----- Dataset entries
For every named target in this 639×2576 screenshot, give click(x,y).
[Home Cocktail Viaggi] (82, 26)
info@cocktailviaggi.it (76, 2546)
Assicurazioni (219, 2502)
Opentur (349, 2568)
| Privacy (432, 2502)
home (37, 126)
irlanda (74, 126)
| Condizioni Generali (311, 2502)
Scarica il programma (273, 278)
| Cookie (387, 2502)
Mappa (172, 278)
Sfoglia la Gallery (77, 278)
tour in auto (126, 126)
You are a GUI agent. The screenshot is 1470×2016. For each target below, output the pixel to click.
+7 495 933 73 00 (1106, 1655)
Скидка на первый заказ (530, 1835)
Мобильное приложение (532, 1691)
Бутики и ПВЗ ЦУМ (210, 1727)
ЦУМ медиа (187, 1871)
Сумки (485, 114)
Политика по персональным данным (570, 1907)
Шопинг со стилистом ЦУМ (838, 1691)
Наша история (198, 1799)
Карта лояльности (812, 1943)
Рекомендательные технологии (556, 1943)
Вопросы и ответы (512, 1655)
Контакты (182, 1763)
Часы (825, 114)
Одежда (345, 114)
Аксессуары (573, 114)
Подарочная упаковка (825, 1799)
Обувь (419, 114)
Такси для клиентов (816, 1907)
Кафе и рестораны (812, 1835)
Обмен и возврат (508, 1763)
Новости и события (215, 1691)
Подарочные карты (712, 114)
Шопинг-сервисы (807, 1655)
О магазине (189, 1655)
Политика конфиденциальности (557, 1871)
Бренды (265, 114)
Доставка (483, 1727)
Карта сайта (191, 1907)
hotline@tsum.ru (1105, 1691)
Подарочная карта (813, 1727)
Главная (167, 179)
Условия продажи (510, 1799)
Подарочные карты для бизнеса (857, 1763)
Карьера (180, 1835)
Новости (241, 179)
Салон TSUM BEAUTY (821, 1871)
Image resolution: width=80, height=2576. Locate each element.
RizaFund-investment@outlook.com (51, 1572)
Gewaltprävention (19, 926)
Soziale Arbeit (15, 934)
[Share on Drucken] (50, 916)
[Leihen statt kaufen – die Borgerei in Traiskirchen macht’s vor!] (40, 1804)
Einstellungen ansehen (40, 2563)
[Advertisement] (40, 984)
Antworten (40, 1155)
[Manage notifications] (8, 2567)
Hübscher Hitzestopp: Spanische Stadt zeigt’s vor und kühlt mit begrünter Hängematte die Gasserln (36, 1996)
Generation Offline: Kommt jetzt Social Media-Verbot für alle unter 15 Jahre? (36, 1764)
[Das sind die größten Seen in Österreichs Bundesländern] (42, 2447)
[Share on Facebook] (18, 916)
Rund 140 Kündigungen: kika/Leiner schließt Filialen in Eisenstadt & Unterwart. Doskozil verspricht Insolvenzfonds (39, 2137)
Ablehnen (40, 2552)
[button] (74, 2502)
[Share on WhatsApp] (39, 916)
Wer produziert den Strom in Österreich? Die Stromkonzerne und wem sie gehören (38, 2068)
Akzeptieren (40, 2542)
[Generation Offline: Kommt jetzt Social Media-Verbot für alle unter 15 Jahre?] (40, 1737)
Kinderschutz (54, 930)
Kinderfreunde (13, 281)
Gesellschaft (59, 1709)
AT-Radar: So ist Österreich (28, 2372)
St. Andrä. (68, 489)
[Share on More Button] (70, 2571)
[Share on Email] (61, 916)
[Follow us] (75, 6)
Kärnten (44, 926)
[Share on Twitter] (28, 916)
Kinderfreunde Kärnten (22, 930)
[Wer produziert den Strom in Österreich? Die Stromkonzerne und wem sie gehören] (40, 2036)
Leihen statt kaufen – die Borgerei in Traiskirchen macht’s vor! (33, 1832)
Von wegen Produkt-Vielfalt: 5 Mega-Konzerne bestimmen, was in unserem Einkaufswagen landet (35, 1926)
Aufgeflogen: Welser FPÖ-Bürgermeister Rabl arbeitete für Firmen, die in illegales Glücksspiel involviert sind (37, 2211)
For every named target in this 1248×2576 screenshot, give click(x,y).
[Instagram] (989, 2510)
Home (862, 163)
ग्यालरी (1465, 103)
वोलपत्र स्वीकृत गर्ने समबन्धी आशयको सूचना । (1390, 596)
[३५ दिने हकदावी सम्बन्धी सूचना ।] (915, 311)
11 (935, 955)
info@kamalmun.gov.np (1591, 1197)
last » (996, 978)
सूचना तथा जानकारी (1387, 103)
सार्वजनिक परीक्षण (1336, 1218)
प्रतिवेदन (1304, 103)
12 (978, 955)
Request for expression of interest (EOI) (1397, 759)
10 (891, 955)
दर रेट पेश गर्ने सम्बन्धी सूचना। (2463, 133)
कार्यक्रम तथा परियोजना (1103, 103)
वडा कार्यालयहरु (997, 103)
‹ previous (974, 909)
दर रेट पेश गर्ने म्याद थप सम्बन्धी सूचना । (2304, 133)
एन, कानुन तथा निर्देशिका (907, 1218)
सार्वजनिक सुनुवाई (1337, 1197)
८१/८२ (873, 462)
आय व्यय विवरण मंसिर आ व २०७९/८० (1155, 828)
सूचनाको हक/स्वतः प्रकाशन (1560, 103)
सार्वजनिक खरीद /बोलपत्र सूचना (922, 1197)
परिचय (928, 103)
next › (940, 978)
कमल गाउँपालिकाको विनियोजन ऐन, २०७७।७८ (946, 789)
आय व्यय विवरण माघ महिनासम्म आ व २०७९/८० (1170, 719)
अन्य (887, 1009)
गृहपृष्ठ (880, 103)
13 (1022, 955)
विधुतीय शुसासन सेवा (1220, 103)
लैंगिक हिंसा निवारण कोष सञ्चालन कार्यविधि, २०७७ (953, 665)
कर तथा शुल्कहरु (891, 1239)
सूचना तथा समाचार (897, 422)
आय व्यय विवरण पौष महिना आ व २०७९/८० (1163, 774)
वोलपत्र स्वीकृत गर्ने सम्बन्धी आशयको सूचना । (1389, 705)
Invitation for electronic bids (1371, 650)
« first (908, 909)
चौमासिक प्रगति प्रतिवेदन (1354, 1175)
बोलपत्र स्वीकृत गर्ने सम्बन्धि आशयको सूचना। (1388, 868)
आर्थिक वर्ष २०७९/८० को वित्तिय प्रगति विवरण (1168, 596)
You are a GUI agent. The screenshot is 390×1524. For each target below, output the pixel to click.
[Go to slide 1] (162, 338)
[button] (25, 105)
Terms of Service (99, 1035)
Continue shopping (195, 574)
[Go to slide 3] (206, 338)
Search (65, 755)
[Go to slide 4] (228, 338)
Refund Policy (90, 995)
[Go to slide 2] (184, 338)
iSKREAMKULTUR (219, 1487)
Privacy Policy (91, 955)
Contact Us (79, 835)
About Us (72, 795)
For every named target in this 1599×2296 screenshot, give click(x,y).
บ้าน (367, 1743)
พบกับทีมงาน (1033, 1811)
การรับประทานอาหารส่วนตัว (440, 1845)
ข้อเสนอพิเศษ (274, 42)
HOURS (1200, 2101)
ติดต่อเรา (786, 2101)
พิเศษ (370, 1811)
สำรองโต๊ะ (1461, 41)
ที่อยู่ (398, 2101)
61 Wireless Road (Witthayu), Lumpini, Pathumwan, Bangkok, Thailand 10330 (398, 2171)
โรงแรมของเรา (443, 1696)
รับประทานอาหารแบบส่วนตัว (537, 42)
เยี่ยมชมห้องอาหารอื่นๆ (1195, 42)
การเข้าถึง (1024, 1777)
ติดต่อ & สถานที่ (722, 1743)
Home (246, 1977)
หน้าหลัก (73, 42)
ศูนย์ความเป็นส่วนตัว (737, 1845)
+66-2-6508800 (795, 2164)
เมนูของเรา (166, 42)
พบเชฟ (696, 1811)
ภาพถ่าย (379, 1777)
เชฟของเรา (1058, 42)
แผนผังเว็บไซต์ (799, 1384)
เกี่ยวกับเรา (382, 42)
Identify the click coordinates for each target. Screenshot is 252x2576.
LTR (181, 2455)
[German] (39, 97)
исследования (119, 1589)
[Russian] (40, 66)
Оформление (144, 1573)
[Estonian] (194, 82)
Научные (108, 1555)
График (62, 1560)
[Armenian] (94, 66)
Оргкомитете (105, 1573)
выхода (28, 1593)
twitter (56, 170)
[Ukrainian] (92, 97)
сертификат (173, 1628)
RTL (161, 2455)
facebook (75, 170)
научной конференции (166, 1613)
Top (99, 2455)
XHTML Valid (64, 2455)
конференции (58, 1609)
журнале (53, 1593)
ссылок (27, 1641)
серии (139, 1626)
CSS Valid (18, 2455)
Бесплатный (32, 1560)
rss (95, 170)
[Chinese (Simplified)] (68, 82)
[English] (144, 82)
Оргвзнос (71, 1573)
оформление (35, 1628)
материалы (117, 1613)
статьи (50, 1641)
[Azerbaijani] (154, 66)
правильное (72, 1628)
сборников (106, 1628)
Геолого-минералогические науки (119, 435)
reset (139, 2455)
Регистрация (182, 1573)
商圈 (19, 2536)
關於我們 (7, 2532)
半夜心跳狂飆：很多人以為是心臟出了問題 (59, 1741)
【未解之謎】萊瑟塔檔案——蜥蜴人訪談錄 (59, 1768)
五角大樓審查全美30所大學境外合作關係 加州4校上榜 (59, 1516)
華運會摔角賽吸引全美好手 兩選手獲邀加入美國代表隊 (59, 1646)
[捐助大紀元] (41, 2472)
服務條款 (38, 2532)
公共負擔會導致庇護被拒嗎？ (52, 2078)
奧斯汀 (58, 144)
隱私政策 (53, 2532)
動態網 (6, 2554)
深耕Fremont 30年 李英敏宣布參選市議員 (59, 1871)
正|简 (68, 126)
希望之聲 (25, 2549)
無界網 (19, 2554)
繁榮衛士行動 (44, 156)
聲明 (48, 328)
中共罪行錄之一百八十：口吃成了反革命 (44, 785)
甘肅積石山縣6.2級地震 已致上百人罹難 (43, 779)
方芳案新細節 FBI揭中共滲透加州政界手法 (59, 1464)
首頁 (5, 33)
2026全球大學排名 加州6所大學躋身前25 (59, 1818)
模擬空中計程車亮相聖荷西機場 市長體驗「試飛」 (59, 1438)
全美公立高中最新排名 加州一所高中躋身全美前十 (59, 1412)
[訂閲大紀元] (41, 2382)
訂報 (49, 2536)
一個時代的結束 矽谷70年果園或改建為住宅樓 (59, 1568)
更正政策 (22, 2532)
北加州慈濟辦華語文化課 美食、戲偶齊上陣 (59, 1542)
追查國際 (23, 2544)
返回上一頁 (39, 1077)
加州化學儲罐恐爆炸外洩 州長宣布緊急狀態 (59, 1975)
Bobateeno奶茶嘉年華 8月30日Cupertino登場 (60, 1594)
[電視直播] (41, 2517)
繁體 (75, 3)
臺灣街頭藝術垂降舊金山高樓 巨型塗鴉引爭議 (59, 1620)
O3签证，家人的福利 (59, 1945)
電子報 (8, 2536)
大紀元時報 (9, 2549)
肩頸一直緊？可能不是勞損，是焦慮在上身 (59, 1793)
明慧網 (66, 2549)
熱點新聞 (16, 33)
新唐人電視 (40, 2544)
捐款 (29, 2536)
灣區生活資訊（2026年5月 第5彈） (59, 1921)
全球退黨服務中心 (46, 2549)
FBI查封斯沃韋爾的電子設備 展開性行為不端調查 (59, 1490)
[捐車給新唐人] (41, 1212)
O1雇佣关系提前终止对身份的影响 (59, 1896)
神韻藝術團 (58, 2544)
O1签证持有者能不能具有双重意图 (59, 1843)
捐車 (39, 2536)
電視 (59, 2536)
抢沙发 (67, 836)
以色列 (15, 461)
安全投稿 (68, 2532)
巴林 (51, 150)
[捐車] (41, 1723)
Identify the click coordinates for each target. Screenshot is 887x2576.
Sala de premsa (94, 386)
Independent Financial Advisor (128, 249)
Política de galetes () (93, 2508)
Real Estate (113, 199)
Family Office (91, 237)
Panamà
----------
- Work to complete -
The last part of the records is the answer, beginning at the line that holds "肩頸一直緊？可能不是勞損，是焦慮在上身 (59, 1793)" and including the final line, repeated exactly.

- Answer box -
肩頸一直緊？可能不是勞損，是焦慮在上身 (59, 1793)
明慧網 (66, 2549)
熱點新聞 (16, 33)
新唐人電視 (40, 2544)
捐款 (29, 2536)
灣區生活資訊（2026年5月 第5彈） (59, 1921)
全球退黨服務中心 (46, 2549)
FBI查封斯沃韋爾的電子設備 展開性行為不端調查 (59, 1490)
[捐車給新唐人] (41, 1212)
O1雇佣关系提前终止对身份的影响 (59, 1896)
神韻藝術團 (58, 2544)
O1签证持有者能不能具有双重意图 (59, 1843)
捐車 (39, 2536)
電視 (59, 2536)
抢沙发 (67, 836)
以色列 (15, 461)
安全投稿 (68, 2532)
巴林 (51, 150)
[捐車] (41, 1723)
Identify the click coordinates for each target. Screenshot is 887x2576.
Sala de premsa (94, 386)
Independent Financial Advisor (128, 249)
Política de galetes () (93, 2508)
Real Estate (113, 199)
Family Office (91, 237)
Panamà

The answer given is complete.